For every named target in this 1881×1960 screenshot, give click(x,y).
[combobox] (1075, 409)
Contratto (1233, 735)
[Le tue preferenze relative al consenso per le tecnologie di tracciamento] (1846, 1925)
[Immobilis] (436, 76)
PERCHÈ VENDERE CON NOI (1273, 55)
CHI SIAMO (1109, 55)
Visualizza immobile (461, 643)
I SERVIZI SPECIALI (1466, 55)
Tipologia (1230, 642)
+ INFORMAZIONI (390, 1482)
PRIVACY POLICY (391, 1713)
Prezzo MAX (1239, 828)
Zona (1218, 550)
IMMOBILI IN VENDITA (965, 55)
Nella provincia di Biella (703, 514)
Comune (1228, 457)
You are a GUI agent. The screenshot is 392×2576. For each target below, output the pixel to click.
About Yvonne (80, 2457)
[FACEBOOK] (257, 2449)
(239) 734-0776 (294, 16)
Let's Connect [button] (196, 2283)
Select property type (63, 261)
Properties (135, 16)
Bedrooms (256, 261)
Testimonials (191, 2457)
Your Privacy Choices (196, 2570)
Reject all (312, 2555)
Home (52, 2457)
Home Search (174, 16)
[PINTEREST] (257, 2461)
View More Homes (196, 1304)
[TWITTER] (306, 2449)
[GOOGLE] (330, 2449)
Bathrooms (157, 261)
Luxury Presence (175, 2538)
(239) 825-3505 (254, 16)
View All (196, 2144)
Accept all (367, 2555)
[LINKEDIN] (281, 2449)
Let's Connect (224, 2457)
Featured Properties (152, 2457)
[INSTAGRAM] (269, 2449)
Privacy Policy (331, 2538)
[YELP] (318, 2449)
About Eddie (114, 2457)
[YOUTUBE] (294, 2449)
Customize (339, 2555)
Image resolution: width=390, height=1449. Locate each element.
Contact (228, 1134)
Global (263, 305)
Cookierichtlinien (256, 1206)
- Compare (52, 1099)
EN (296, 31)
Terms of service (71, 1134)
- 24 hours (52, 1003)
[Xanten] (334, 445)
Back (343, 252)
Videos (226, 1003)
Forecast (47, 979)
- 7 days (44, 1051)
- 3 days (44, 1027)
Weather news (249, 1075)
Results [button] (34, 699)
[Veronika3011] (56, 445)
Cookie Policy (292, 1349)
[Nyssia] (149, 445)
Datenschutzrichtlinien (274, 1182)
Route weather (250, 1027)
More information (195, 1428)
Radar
--------------------
YOUR TASK
The complete listing above is to be output again exactly.

OUTPUT
For every named target in this 1881×1960 screenshot, give click(x,y).
[combobox] (1075, 409)
Contratto (1233, 735)
[Le tue preferenze relative al consenso per le tecnologie di tracciamento] (1846, 1925)
[Immobilis] (436, 76)
PERCHÈ VENDERE CON NOI (1273, 55)
CHI SIAMO (1109, 55)
Visualizza immobile (461, 643)
I SERVIZI SPECIALI (1466, 55)
Tipologia (1230, 642)
+ INFORMAZIONI (390, 1482)
PRIVACY POLICY (391, 1713)
Prezzo MAX (1239, 828)
Zona (1218, 550)
IMMOBILI IN VENDITA (965, 55)
Nella provincia di Biella (703, 514)
Comune (1228, 457)
You are a GUI agent. The screenshot is 392×2576. For each target below, output the pixel to click.
About Yvonne (80, 2457)
[FACEBOOK] (257, 2449)
(239) 734-0776 (294, 16)
Let's Connect [button] (196, 2283)
Select property type (63, 261)
Properties (135, 16)
Bedrooms (256, 261)
Testimonials (191, 2457)
Your Privacy Choices (196, 2570)
Reject all (312, 2555)
Home (52, 2457)
Home Search (174, 16)
[PINTEREST] (257, 2461)
View More Homes (196, 1304)
[TWITTER] (306, 2449)
[GOOGLE] (330, 2449)
Bathrooms (157, 261)
Luxury Presence (175, 2538)
(239) 825-3505 (254, 16)
View All (196, 2144)
Accept all (367, 2555)
[LINKEDIN] (281, 2449)
Let's Connect (224, 2457)
Featured Properties (152, 2457)
[INSTAGRAM] (269, 2449)
Privacy Policy (331, 2538)
[YELP] (318, 2449)
About Eddie (114, 2457)
[YOUTUBE] (294, 2449)
Customize (339, 2555)
Image resolution: width=390, height=1449. Locate each element.
Contact (228, 1134)
Global (263, 305)
Cookierichtlinien (256, 1206)
- Compare (52, 1099)
EN (296, 31)
Terms of service (71, 1134)
- 24 hours (52, 1003)
[Xanten] (334, 445)
Back (343, 252)
Videos (226, 1003)
Forecast (47, 979)
- 7 days (44, 1051)
- 3 days (44, 1027)
Weather news (249, 1075)
Results [button] (34, 699)
[Veronika3011] (56, 445)
Cookie Policy (292, 1349)
[Nyssia] (149, 445)
Datenschutzrichtlinien (274, 1182)
Route weather (250, 1027)
More information (195, 1428)
Radar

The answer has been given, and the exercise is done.